A papal conclave, the process by which a new Pope is selected, was held consisting of one hundred and thirty-three (133) College of Cardinals, drawn from different parts of the world converged at St. Peter’s Basilica for a public mass before heading to the Sistine Chapel to cast their votes to elect the 267th Pope. During the mass, part of the choir renditions reminded voters to remember their last day when they would stand before God in judgment to render their stewardship on earth, which is to prevent them from rigging the voting process. At the behest of the senior cardinal deacon, voting formalities were read to the electors, which included- oath-taking- “I call as my witness Christ the Lord, who will be my judge, that my vote is given to the one whom I believe should be elected according to God”. Other processes are banning phones, jamming calls, forbidding speaking or contacting any of the candidates, voting rounds, spiritual pauses etc.

Looking at the voting process, one should be curious about how an election to pick a leader for a religious body could be so systematic and attract such global attention. It is a sharp contrast to elections where political leaders are chosen. Even in the so-called advanced democracies, we have seen electoral flaws and a dearth of political leaders. States are finding it difficult to pick genuine statesmen, giving rise to hegemonic leaders. These political imperia ums are emerging and stoking crises in their domain. Fallouts of elections are no longer favourable due to unpopular candidates forced on citizens.

Africa, as a case study, shows that no matter the rules put in place by the continent’s leaders, our election processes have been fraught with rigging, corruption and waste. In most cases, the leaders who set the rules are the violators of the same process. Governments conspire with electoral bodies to truncate election processes at will.

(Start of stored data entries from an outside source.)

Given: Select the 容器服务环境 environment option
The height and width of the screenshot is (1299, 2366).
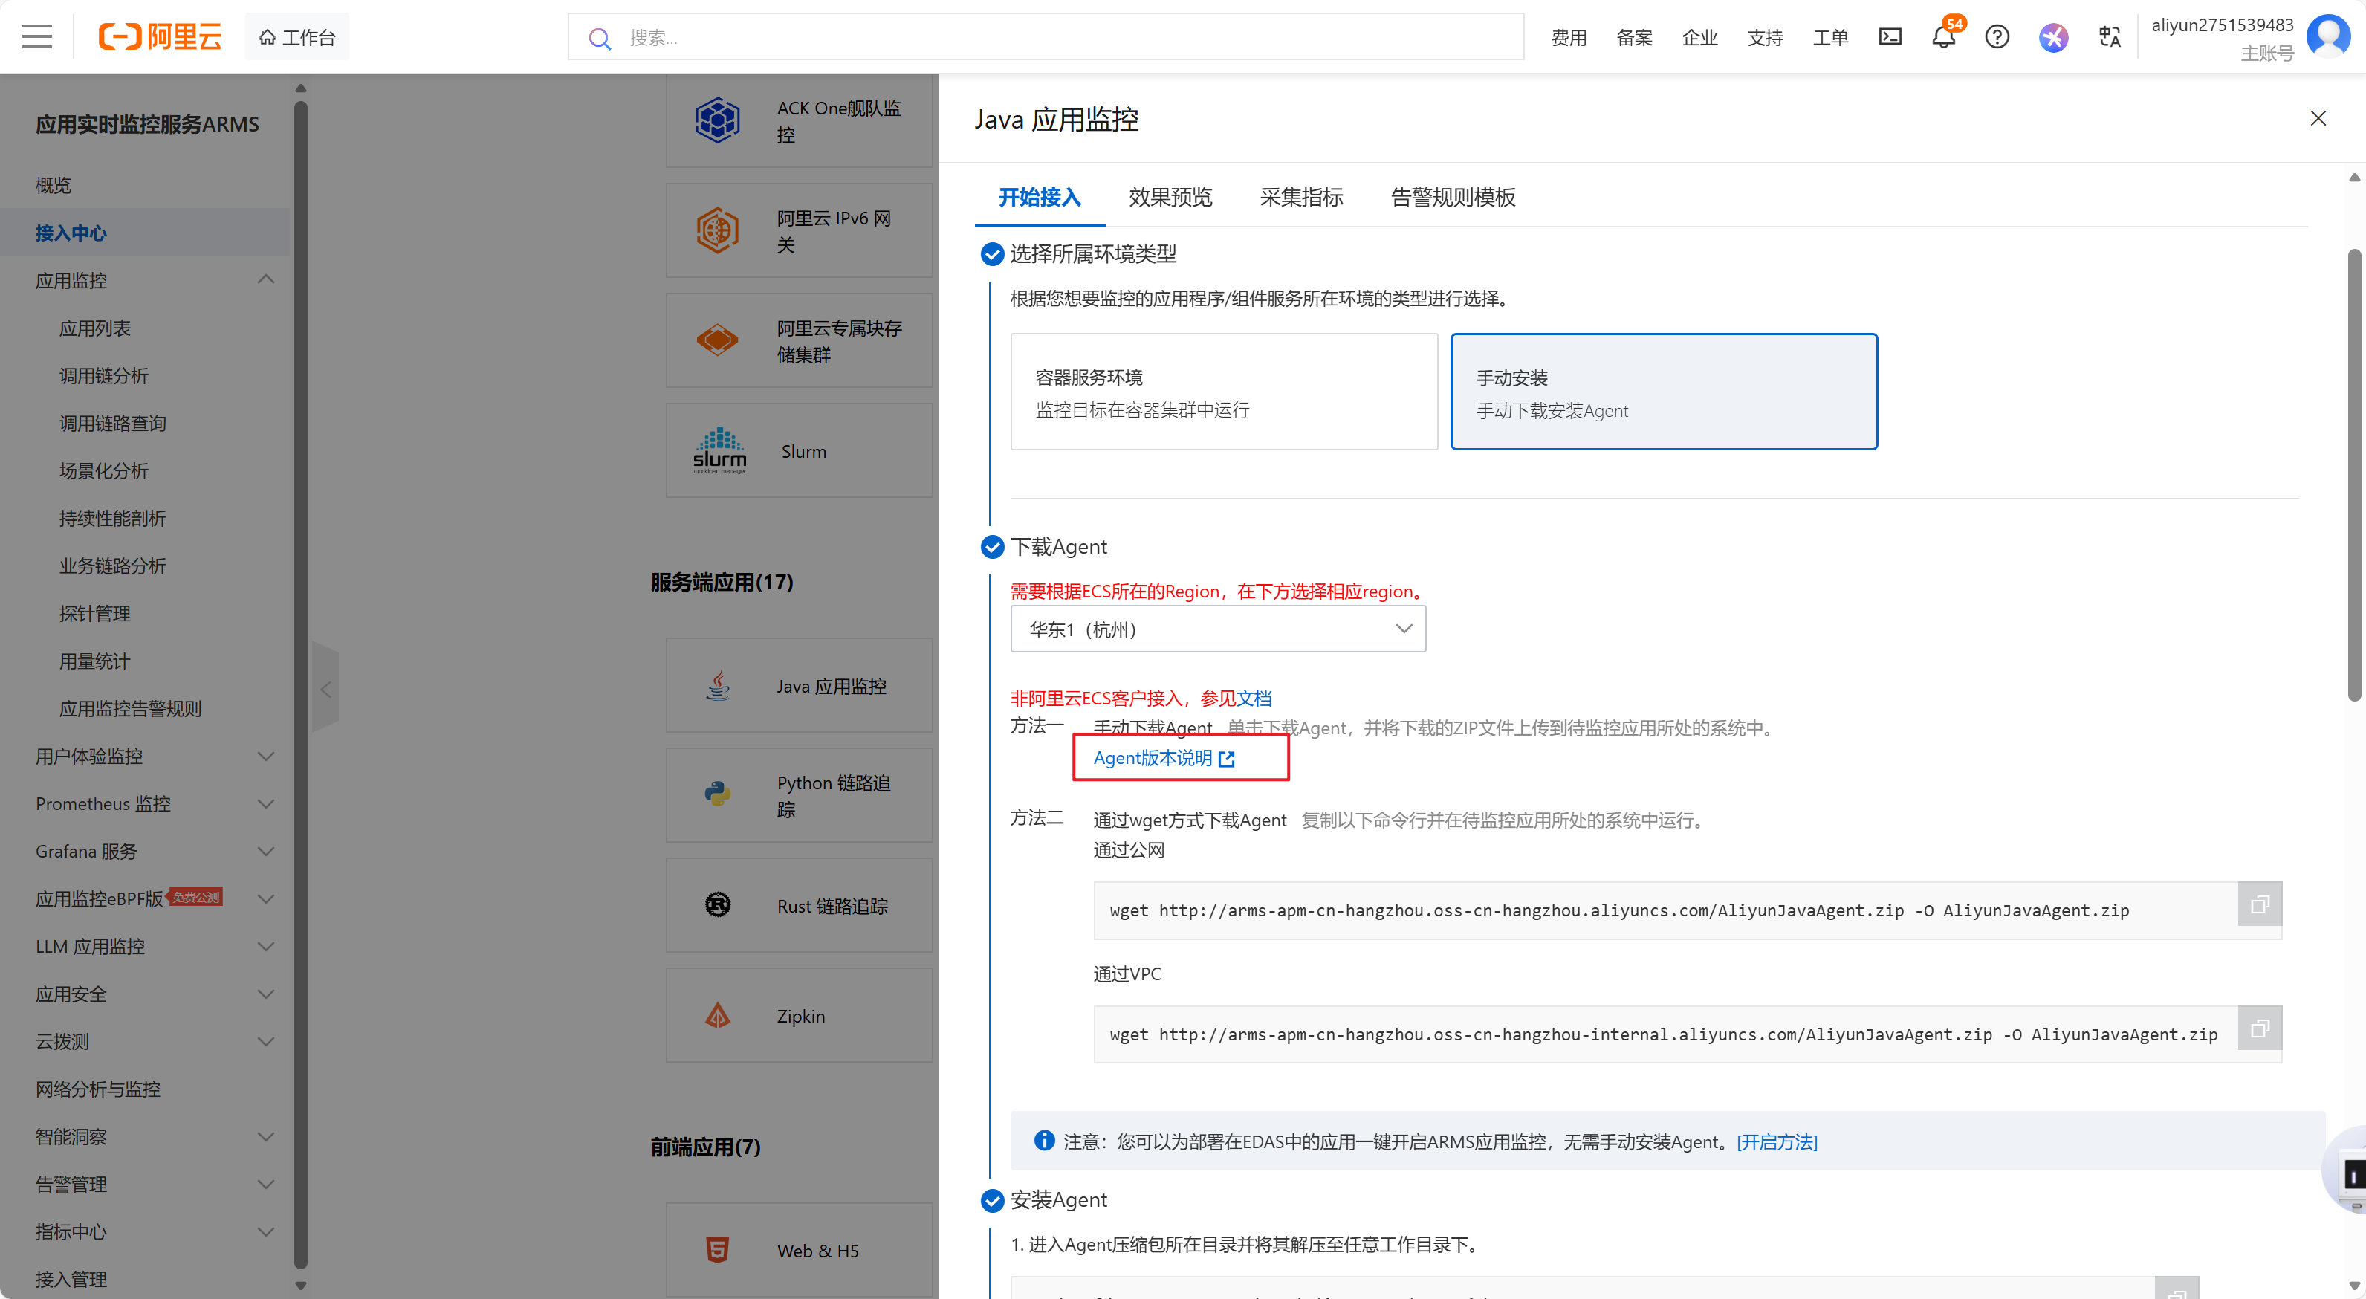Looking at the screenshot, I should click(x=1223, y=391).
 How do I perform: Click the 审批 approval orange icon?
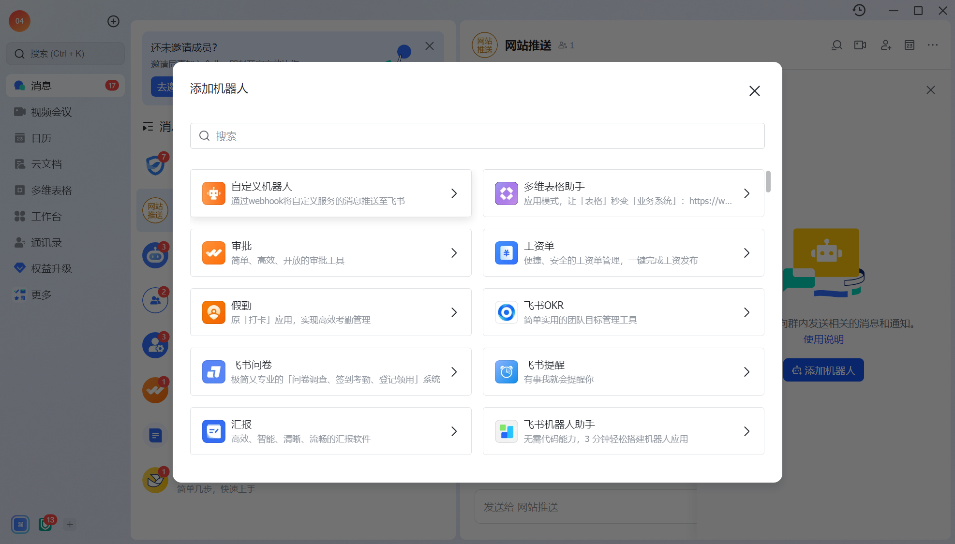tap(213, 253)
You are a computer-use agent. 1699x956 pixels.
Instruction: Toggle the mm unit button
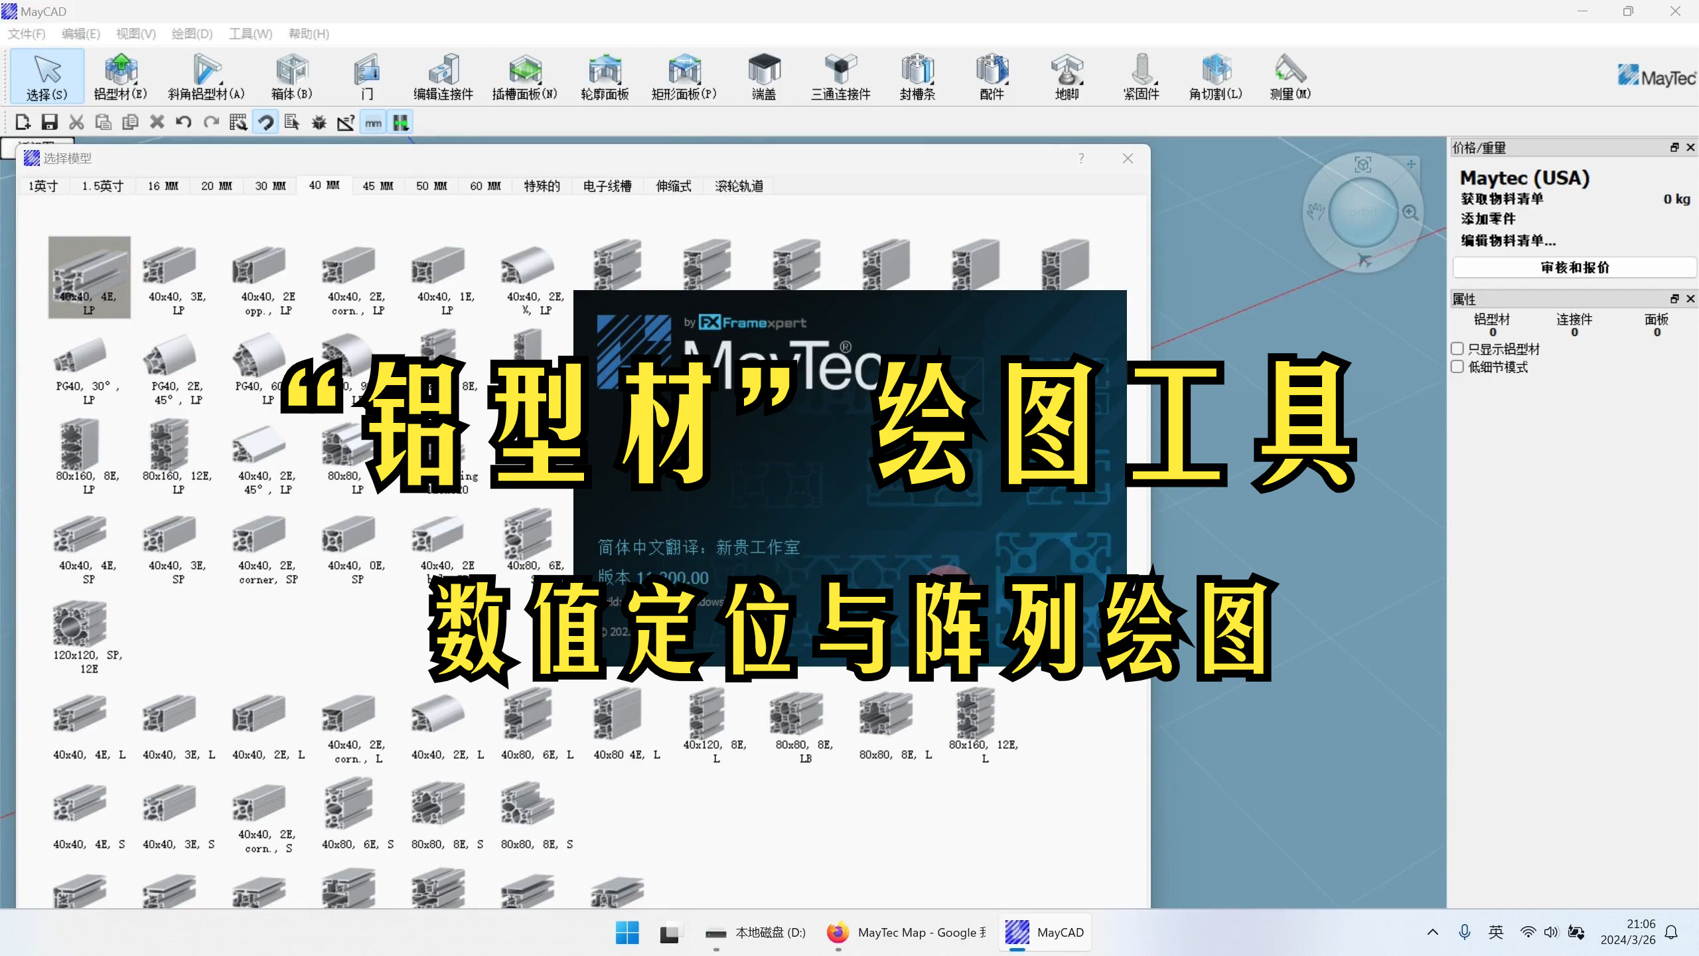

Such political brigandage has destroyed the progress of the continent.

Closing this view, I hope that African leaders will take a cue from the Catholic Church’s election process to reinvigorate and rejig the continent’s faltering political process for the good of its people. Better still; political scholars from the continent can study the Catholic model. The common features of elections in most parts of Africa, especially sub-Saharan Africa, are riddled with vote rigging, violence, human rights abuse, repression, barbarism, crises, untold hardship, and sometimes, outright war. This is the bane of Africa’s development.

The burden of making good political choices should ordinarily rest on citizens. However, politicians have hijacked this process for selfish reasons. It has given birth to bad leaders. If we fail to get it right, what we see is what we get. That is the story of the world politics!